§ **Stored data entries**
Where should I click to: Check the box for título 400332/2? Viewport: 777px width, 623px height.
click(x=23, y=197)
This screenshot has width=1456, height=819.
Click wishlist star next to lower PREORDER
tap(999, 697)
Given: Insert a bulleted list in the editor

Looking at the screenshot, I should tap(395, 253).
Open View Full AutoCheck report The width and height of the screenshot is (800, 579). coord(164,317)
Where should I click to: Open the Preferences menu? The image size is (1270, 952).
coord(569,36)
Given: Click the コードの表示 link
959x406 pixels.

§ **WHAT YOU HAVE TO DO**
When you retype the entries above, keep every line identical to the source.

§ **WRITTEN REPLY**
Where should I click to: Check the box for título 400332/2? Viewport: 777px width, 623px height.
click(x=23, y=197)
This screenshot has width=1456, height=819.
Click wishlist star next to lower PREORDER
tap(999, 697)
Given: Insert a bulleted list in the editor

Looking at the screenshot, I should tap(395, 253).
Open View Full AutoCheck report The width and height of the screenshot is (800, 579). coord(164,317)
Where should I click to: Open the Preferences menu? The image size is (1270, 952).
coord(569,36)
Given: Click the コードの表示 link
959x406 pixels.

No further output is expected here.